> ASSIGNED TASK
From the line below that contains "Click the Wed label on the time axis" to the line that contains "Click この設定でシナリオを開始します to", repeat every line exactly, both ends included, and nothing else.
*** AVAILABLE RECORDS ***
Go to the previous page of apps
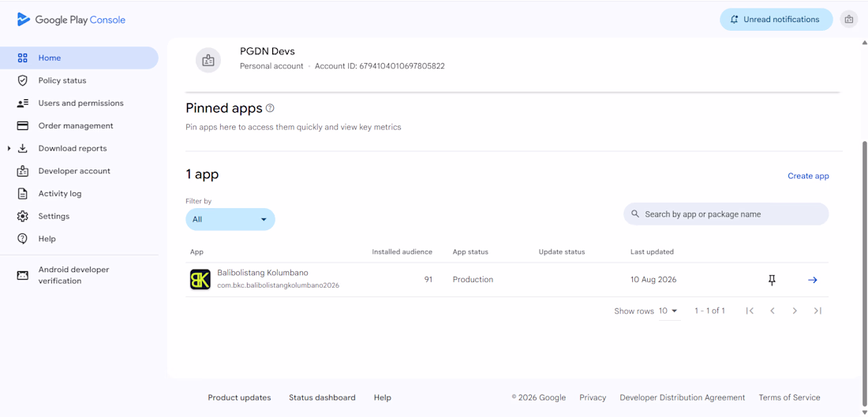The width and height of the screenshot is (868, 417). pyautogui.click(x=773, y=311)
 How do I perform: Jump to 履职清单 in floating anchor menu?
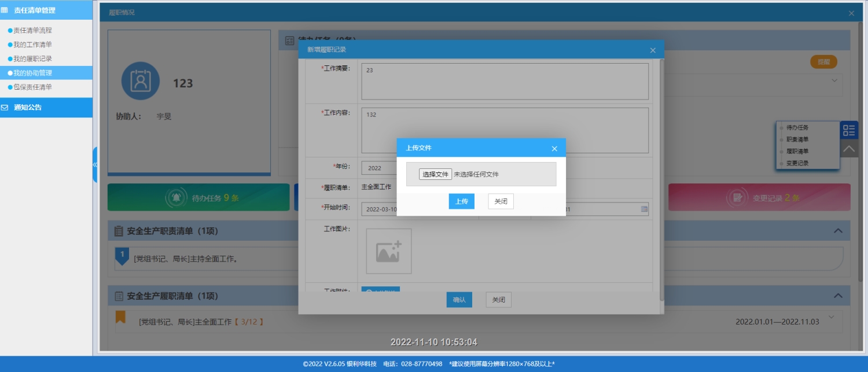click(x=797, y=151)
*** End of AVAILABLE RECORDS ***
*** AVAILABLE RECORDS ***
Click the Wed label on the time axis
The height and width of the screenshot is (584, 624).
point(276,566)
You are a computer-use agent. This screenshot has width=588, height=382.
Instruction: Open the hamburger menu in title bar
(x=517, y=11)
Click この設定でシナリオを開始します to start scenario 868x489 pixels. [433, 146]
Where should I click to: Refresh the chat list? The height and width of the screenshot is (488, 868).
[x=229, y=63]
*** End of AVAILABLE RECORDS ***
> WRITTEN ANSWER
Click the Wed label on the time axis
The height and width of the screenshot is (584, 624).
point(276,566)
You are a computer-use agent. This screenshot has width=588, height=382.
Instruction: Open the hamburger menu in title bar
(x=517, y=11)
Click この設定でシナリオを開始します to start scenario 868x489 pixels. [433, 146]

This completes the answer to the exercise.